Image for Rock 4 SE RK 3399

ajay01994 commented 1 year ago

Hi ,could you please also help me. with releasing the same model for Rock pi 4SE ,RK 3399 architecture.this would be really helpful since there are supply chain issues with Raspberry pi

https://forum.radxa.com/c/rockpi4

Qengineering commented 1 year ago

Dear @ajay01994,

If you look at Radxa's website, you are facing the same journey as I did. Install a Debian operating system. I used the native Radxa Debian, as being as close to the hardware as possible. Install OpenCV as described in our guide, just like the ncnn framework. Not much can go wrong.

ajay01994 commented 1 year ago

Hi ,

Thanks for the reply , do you have a model zoo for YOLO V5,V7,V8 for RK 3399 , Also could you help with TNN how to install that ?

Qengineering commented 1 year ago

The RK3399 has no NPU on board. You can use the ncnn models made for the Raspberry Pi. Or any other framework, like MNN, TNN, TensorFlow-Lite. Please see the updated guide on how to install TNN on a ARM board like your Rock Pi 4 SE.

ajay01994 commented 1 year ago

Hi yes it worked for Rk 3399 thanks a lot !
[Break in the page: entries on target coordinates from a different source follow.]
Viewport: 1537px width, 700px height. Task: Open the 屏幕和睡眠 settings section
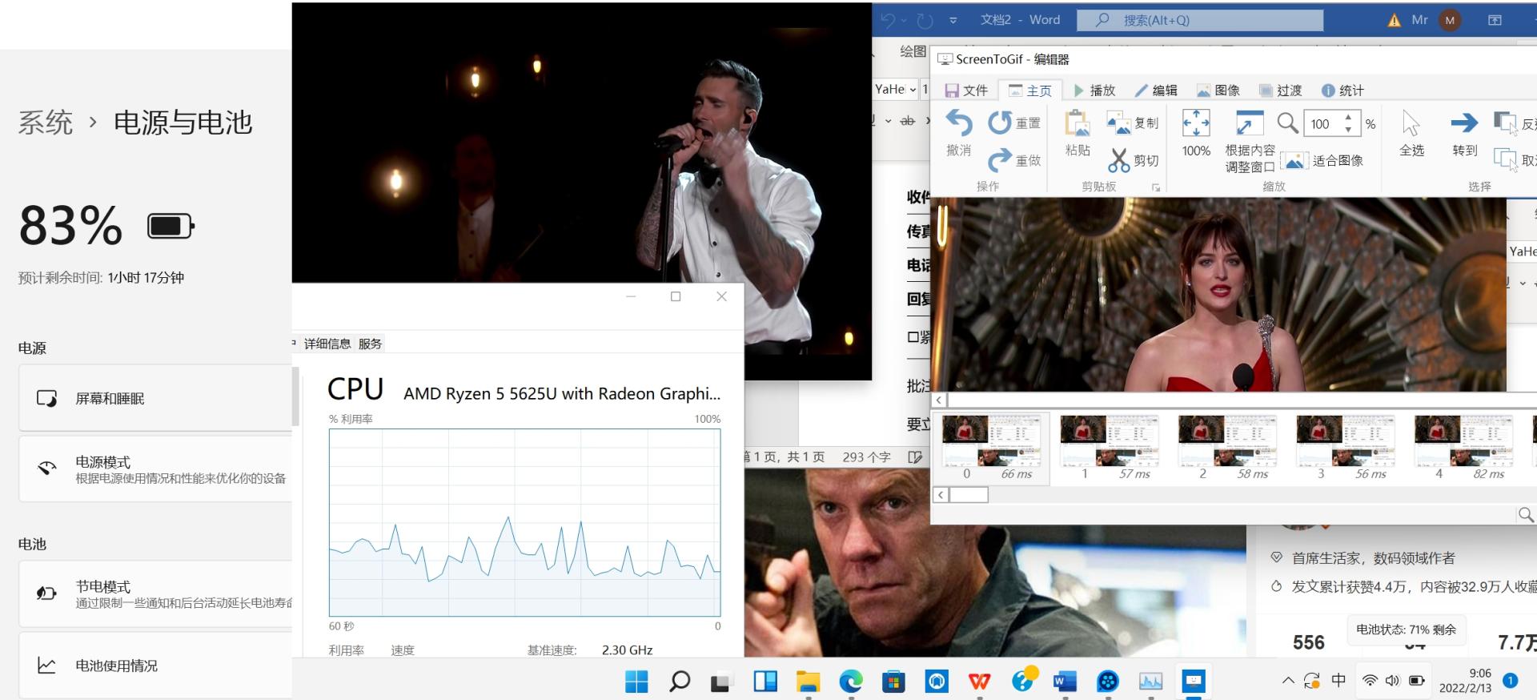coord(156,398)
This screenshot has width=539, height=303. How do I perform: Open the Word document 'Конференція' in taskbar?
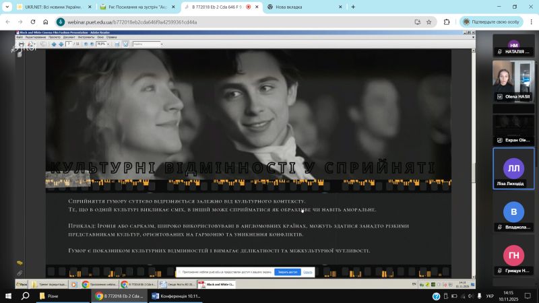coord(177,296)
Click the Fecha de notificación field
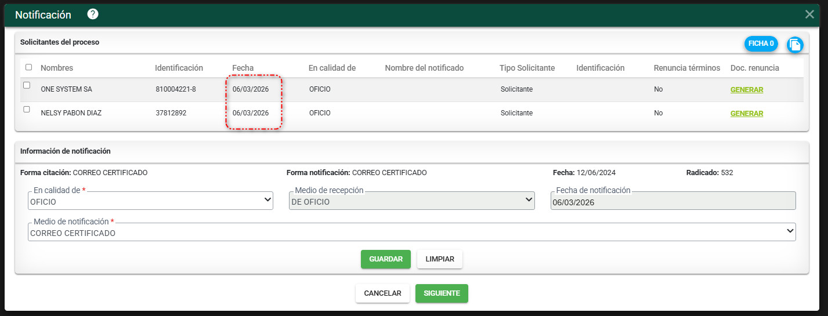The image size is (828, 316). [x=672, y=202]
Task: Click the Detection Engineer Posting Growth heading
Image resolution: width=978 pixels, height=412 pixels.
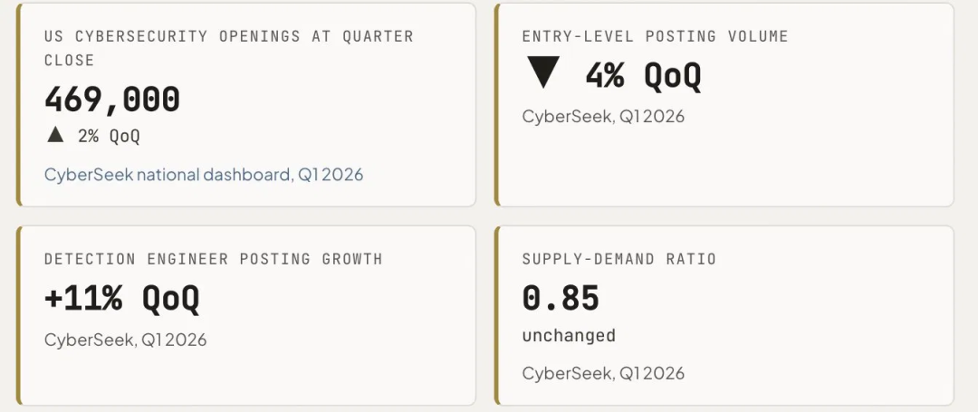Action: pos(214,259)
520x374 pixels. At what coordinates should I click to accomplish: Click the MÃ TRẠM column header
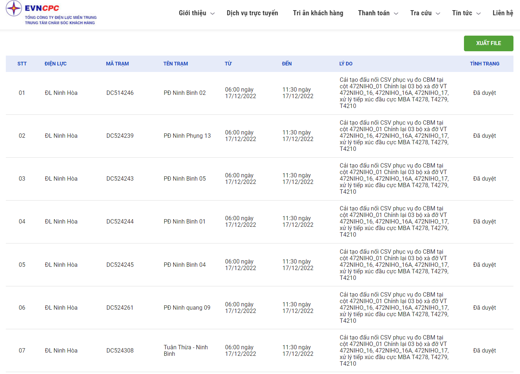[x=117, y=64]
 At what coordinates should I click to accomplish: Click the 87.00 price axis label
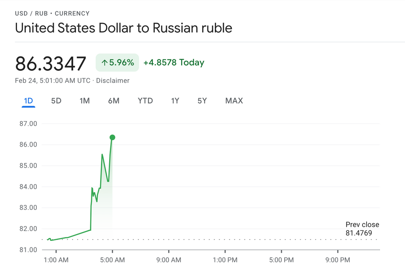(x=28, y=124)
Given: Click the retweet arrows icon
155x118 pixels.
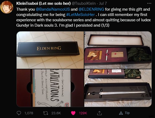Looking at the screenshot, I should coord(46,113).
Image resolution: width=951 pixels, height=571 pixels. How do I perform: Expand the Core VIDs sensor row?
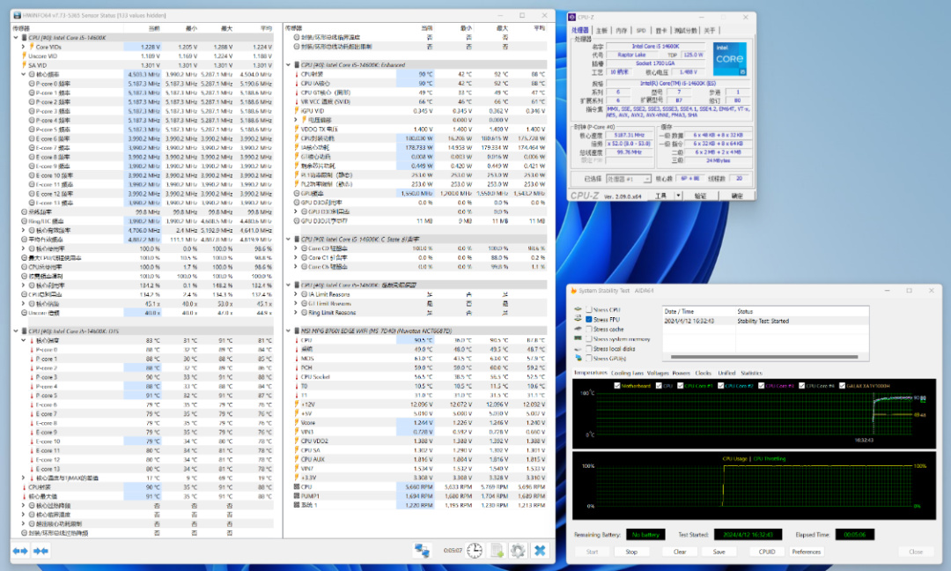click(x=22, y=47)
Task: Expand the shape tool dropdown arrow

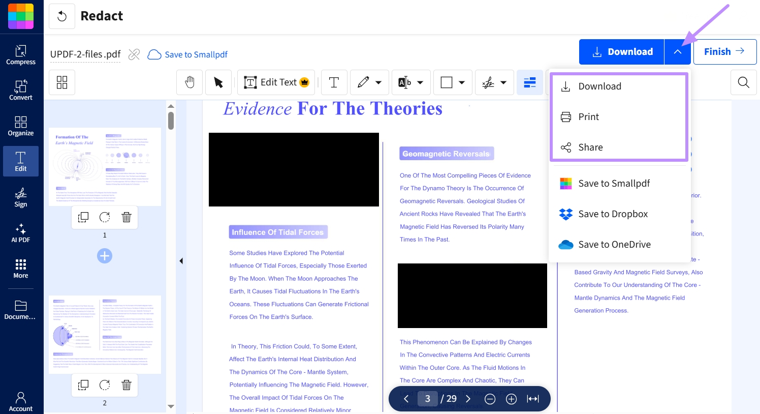Action: (461, 82)
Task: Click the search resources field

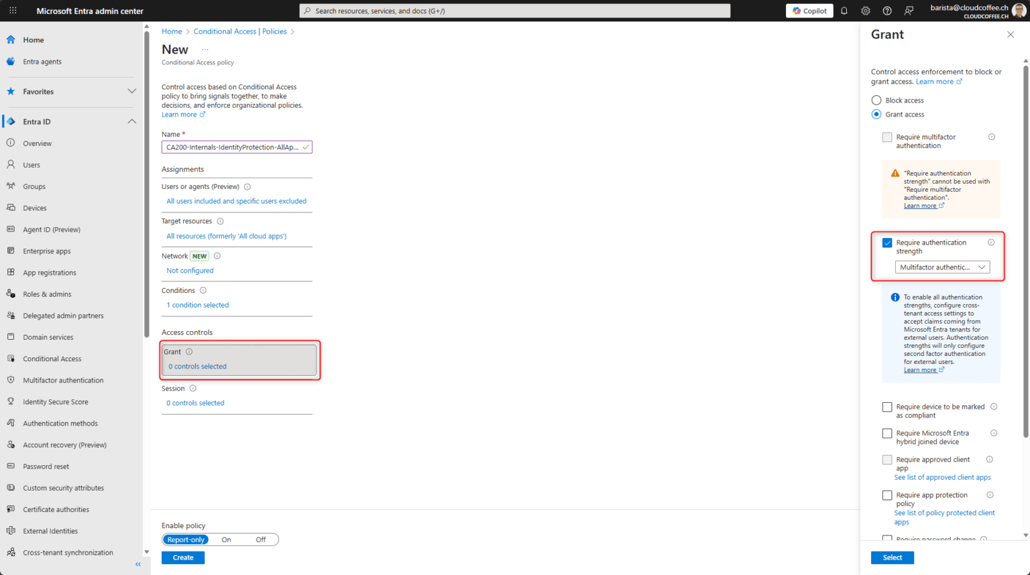Action: tap(514, 10)
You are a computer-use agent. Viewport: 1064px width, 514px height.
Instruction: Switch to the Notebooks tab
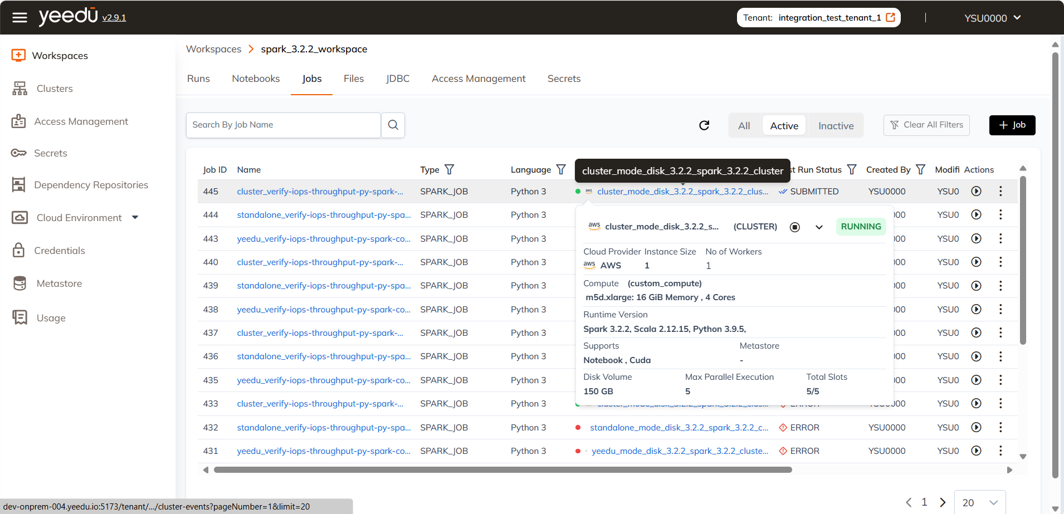(256, 78)
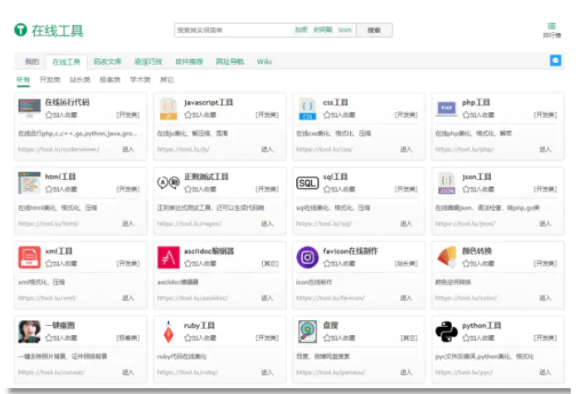Toggle favorite star on javascript tool
This screenshot has width=579, height=394.
(187, 114)
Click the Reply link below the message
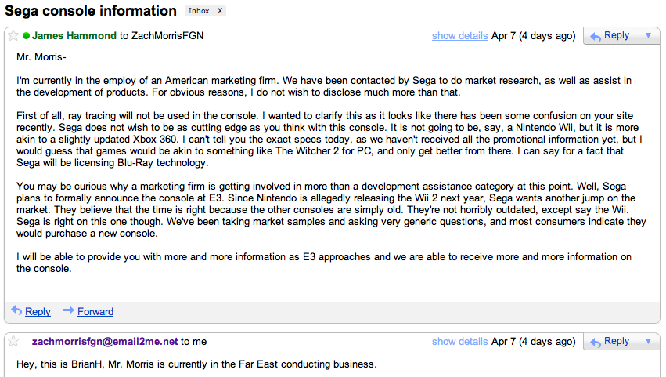666x377 pixels. (x=38, y=312)
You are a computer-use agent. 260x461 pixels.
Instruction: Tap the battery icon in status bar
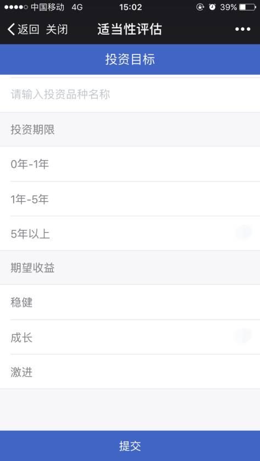[247, 7]
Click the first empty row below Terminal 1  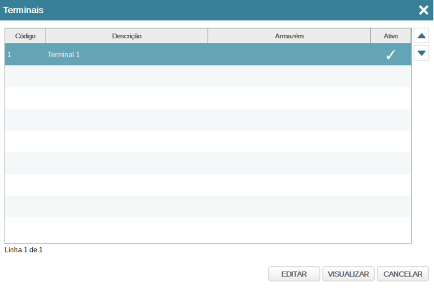coord(208,76)
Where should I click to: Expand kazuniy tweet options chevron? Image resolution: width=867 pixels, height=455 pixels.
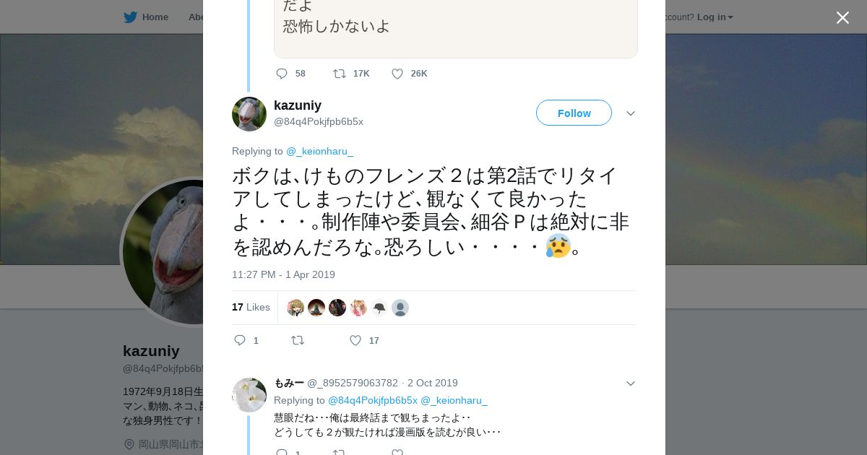[x=631, y=113]
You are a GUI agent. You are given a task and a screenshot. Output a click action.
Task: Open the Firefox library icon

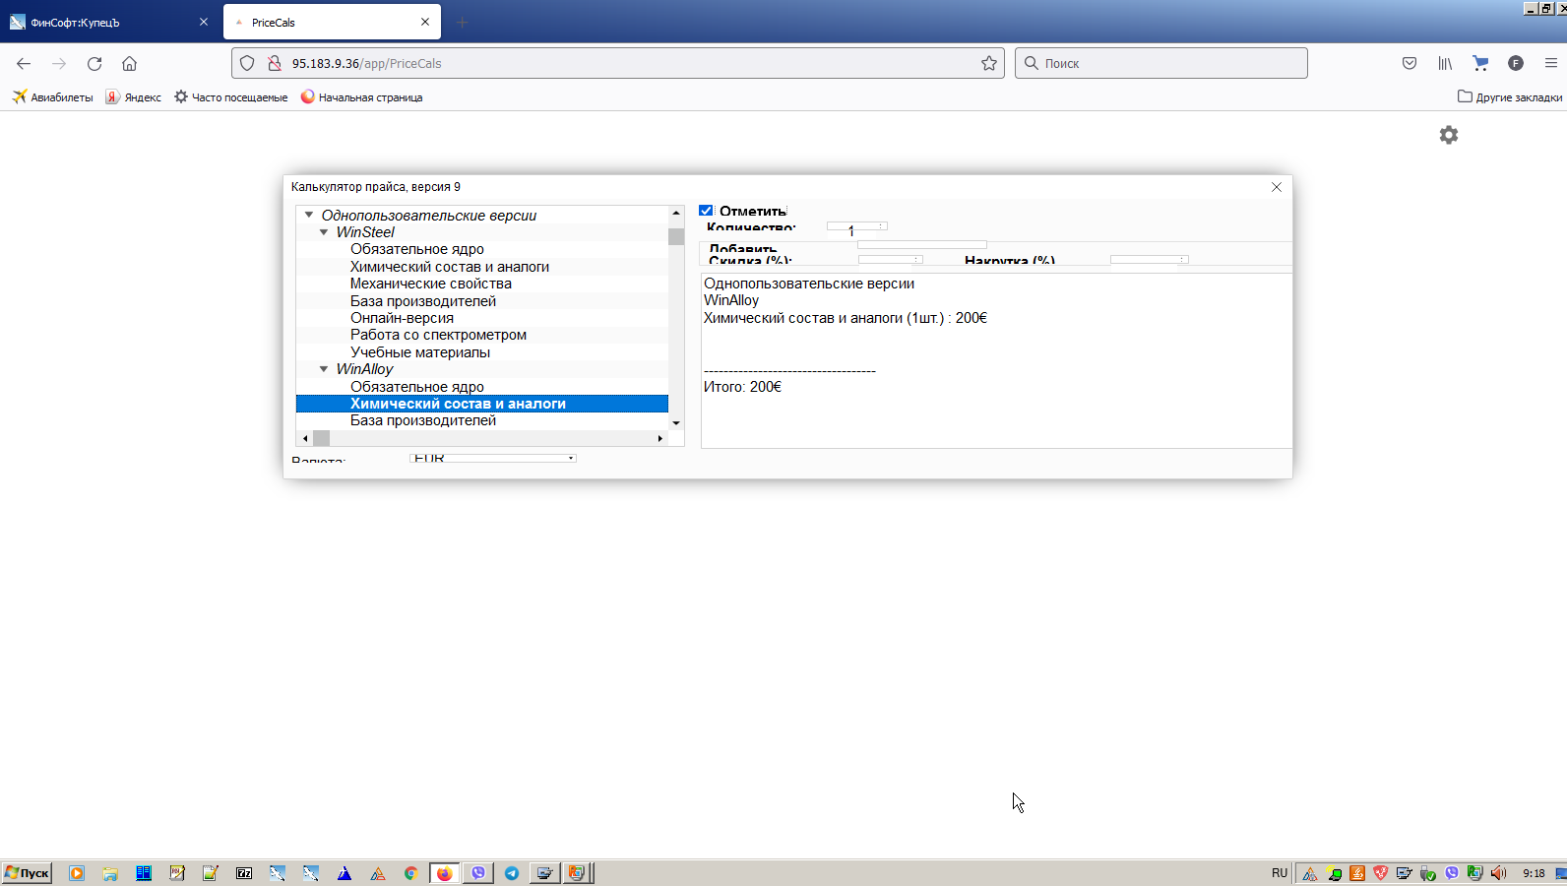click(x=1445, y=63)
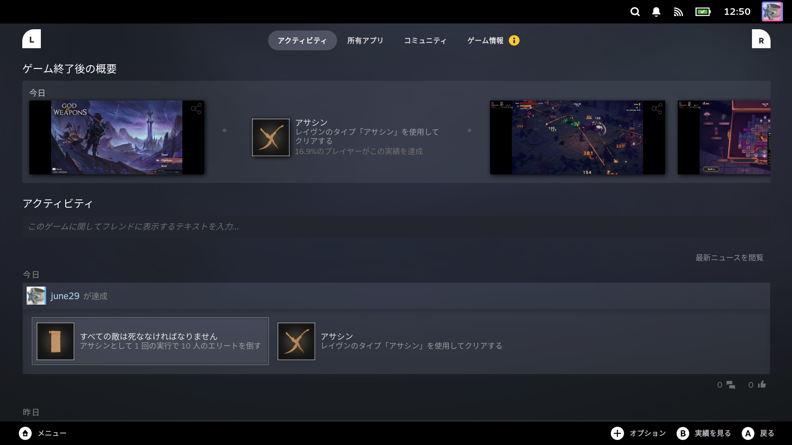
Task: Click the battery status icon
Action: point(702,12)
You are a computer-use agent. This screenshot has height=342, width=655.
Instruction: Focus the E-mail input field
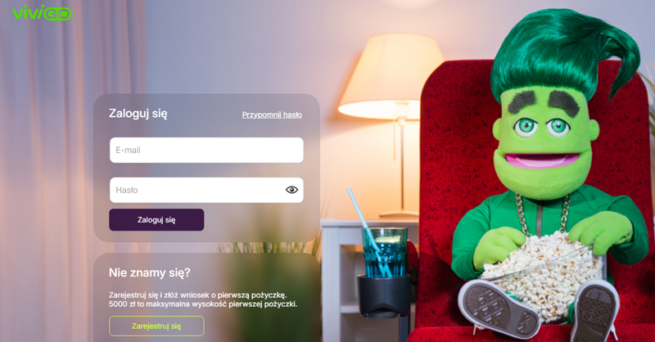[206, 150]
I also bought a rk3588 with NPU , and was able to run yolov5 , do you have inference code for yolo v7,v8 for NPU ,and help with steps to install and inference on NPU for these models

apanand14 commented 6 months ago

First of all great work @Qengineering . I appreciate your efforts.

Hi Ajay! can you tell me how can I run yolov5 as a demo on rk3588 with NPU. Thank you in advance.

And yes @Qengineering , I'm also interested in yolov8-seg inference with NPU. Thank you in advance you too!!

Qengineering commented 6 months ago

I will port the NPU examples for the RK3566 to the RK3588 and upload them to GitHub next week.

apanand14 commented 6 months ago

I have already ran build-linux_RK3588.sh file on rknpu2 examples but later I do not know what to do to make running yolov5 demo . If you guide me then it would be great. Thank you in advance

apanand14 commented 6 months ago

@Qengineering Finally, I ran successfully yolov5 demo on the image you provided. Now, I would like to test yolov8_seg based on RK3588 whenever you put it. I'm really looking forward to testing it. Thank you once again!

Qengineering commented 6 months ago

Please find: https://github.com/Qengineering/YoloV8-seg-NPU

apanand14 commented 6 months ago

Hi @Qengineering , thank you so much for it. But I'm not able to download Rock 5 image from your sync site. This new image contains yolov8 examples right? And One more thing, if I would like to run my custom trained model inference on Rock 5b with NPU then should I change in .cpp right? and the model itself. Is there anything should I need to tale care of or?

Qengineering commented 6 months ago

Sorry for the inconvenience. The nightly upload failed. Just restart it again. I let you know when the link is active.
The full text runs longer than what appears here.